◆ EXCERPT PROVIDED
Comment Re:Synthetic fuels (Score 1) 203

Lots of people either can't drive an EV or don't want to drive an EV.

Can't can be solved. Don't want to can be addressed with laws.

If you ever expect those to be lower emission then e-fuels will be the only way.

This is nonsense. Biofuels are viable.

Plus there are all sorts of other uses - long haul trucking, aviation, shipping, small engines, emergency stationary generation, etc. where changing fuels is quite simply easier than changing all the infrastructure.

Easier doesn't mean the other thing is impossible.

If you are one of those people who think we will just make everything in the world battery powered, rest assured you are going to fail.

I agree with this part, but not because we cannot use batteries, only because we will not. It might also make more sense to continue to use liquid fuels for some purposes, but then, it makes even more sense to do some other thing. For example, using more wind again for shipping, and accepting some delays for some cargoes. For some things (mostly bulk industrial products) it just doesn't matter how long they take to get there, what matters is that enough is arriving at any particular time. But we will not make a shift as long as the owning class can make more profit by doing it how we do it now.

Comment Re:Told you (Score 1) 203

Hybrids are still way worse for the environment than EVs, and infinitely worse than EVs powered by renewable energy.

Infinitely? No. Nothing is infinite, this is no exception. 1/4 to 1/3 of a vehicle's average lifetime energy consumption is spent in production; 1/4 for a gasser, 1/3 for an EV, somewhere in between but probably closer to 1/3 for a hybrid since it has both kinds of power systems, even though the battery is much smaller. (Also, the amount of energy it takes to make a battery has decreased with time — most lithium battery chemistries no longer require a lengthy hot cure.) Both vehicles also have a bunch of plastic parts, and the plastic overwhelmingly still comes from petroleum.

The big benefit of EVs is recyclability. Batteries can be recycled, and this saves a lot of energy. We should also be using more aluminum and less steel for construction. This is a trend which is already occurring for all types of vehicles, but it could be happening faster. Aluminum costs more energy to refine initially, but you reach energy parity once it's been recycled once because it takes so much less energy to do that. Recycled aluminum retains all of the properties of the original alloy, except for heat treatment, without doing anything special. It takes additional energy and materials input to achieve that with steel, which is also heat treated, and its heat treatment also requires more energy. Every time you recycle aluminum after the first time, you're saving energy compared to using steel, and it can now be cheaply sorted using laser spectroscopy.

◆ DATA
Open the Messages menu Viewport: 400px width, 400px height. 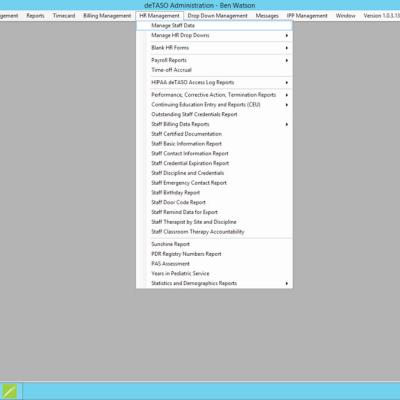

◆ REQUEST
In the comments on fuels and electric cars, what method is said to now cheaply sort aluminum? The lines have nothing to do with the comments on fuels and electric cars.

◆ ANSWER IN FULL
Laser spectroscopy.